This approach employs recursion to invert the binary tree. The basic idea is to traverse the tree and swap the left and right children of every node recursively. We recursively call the function on the left and right subtrees until we reach the base case, which is when the node is null.
Time Complexity: O(n) where n is the number of nodes in the tree, because each node is visited once.
Space Complexity: O(h) where h is the height of the tree, for the recursion stack.
1#include <iostream>
2
3struct TreeNode {
4 int val;
5 TreeNode *left;
6 TreeNode *right;
7 TreeNode(int x) : val(x), left(NULL), right(NULL) {}
8};
9
10TreeNode* invertTree(TreeNode* root) {
11 if (root == NULL) return NULL;
12 TreeNode* left = invertTree(root->left);
13 TreeNode* right = invertTree(root->right);
14 root->left = right;
15 root->right = left;
16 return root;
17}
The C++ solution has a TreeNode struct defining the structure of a tree node. The invertTree
function uses recursion to swap left and right children, mirroring the logic used in the C solution.
The iterative approach involves using a queue or stack to traverse the tree level by level (or depth by depth) while inverting the child nodes by putting the left child in place of the right child and vice versa for each node. This is effectively a breadth-first traversal that swaps children iteratively.
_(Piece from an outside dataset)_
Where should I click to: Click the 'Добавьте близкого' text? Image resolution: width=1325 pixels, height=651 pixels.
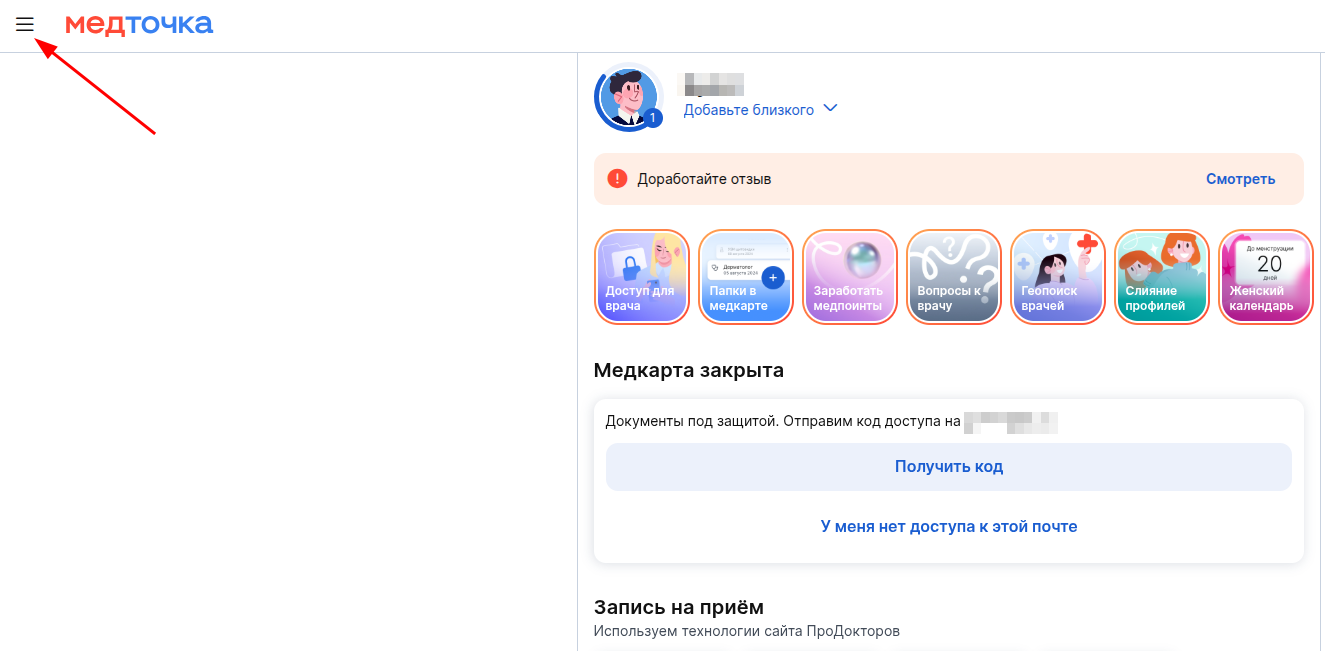(748, 110)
Time Complexity: O(n) where n is the number of nodes in the tree.
Space Complexity: O(n) due to the queue data structure.
1from collections import deque
2
3class TreeNode:
4 def __init__(self, val=0, left=None, right=None):
5 self.val = val
6 self.left = left
7 self.right = right
8
9class Solution:
10 def invertTree(self, root: TreeNode) -> TreeNode:
11 if root is None:
12 return None
13 queue = deque([root])
14 while queue:
15 current = queue.popleft()
16 current.left, current.right = current.right, current.left
17 if current.left:
18 queue.append(current.left)
19 if current.right:
20 queue.append(current.right)
21 return root
In this Python solution, the deque from the collections module is used to implement the queue-based iterative approach. Nodes are processed in a breadth-first manner and swapped in place.